Cela étant, l'intégration éventuelle de la Turquie à l'Europe sera plus que singulière. Celle du Portugal ou de l'Irlande ou du Danemark n'avait pas le caractère historique que revêt d'ores et déjà celle de la Turquie. Mieux, les additions à venir de la Roumanie, de la Pologne et de plusieurs autres n'auront pas le cachet historique de celle qui s'amorce. Il en est ainsi, et il en sera ainsi parce que ce pays se compose de 66 millions de musulmans qui ne sont pas arabes, parce que ce pays est l'une des dix puissances militaires du monde, parce que sa situation géographique lui confère un rôle géopolitique qui en imposera au sein de l'UE, parce que ce pays, s'il entre de plain pied dans l'Europe, froissera passablement les Américains.
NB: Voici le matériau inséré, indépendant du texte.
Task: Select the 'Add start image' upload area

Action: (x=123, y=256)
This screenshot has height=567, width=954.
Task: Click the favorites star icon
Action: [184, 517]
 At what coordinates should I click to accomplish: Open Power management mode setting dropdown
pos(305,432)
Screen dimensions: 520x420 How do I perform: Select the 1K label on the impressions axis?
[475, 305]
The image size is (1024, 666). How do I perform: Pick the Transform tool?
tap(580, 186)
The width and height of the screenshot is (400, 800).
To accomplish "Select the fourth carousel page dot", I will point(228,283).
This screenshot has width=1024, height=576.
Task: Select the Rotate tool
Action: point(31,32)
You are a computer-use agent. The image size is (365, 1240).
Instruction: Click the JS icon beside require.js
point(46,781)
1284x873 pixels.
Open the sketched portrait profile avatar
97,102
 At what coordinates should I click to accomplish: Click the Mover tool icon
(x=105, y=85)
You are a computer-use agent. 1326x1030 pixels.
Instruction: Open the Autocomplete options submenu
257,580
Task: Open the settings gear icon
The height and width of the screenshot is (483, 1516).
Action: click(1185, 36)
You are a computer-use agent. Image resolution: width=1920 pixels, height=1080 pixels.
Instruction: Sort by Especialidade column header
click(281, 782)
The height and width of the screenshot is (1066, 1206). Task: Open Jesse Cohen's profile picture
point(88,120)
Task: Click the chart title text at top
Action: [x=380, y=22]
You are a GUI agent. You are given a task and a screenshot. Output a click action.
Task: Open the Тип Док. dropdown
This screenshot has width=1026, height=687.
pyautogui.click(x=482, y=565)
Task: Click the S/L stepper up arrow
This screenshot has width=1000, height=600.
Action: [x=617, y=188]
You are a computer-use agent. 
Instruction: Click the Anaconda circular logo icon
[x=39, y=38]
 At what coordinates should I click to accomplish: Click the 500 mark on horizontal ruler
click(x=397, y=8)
C'est un secret de Polichinelle que Washington ne voit pas d'un très bon oeil la gestation en cours d'une armée européenne.
Outre les facteurs mentionnés, le processus en cours a ceci de très historique qu'il s'inscrit dans... l'Histoire! Dans le temps long de l'Histoire. Les Turcs ont soif de l'Europe depuis... 1719! De retour à Constantinople après un long séjour d'étude à Paris, un ambassadeur fit un rapport qui devait marquer durablement la classe politique de ce pays, que ce soit celle de l'Empire ottoman ou de la République kémaliste. Et pourquoi ce rapport eut-il un impact retentissant? Parce qu'il décréta que l'Europe était synonyme de civilisation. Lorsque Kemal Atatürk décida de l'abolition du califat en 1924, après avoir évidemment déposé le sultan, il reprit à son compte les conclusions de l'ambassadeur en déclarant notamment ceci: «... pour que notre pays progresse, il doit faire partie de la seule civilisation qui existe», soit, donc, cette Europe. Cette Europe où la Turquie fut retournée comme une crêpe. Pardon? Le sujet de l'expression «l'enfant malade de l'Europe» est nul autre que la Turquie. Et ce, depuis 1920. Autrement dit depuis des lunes.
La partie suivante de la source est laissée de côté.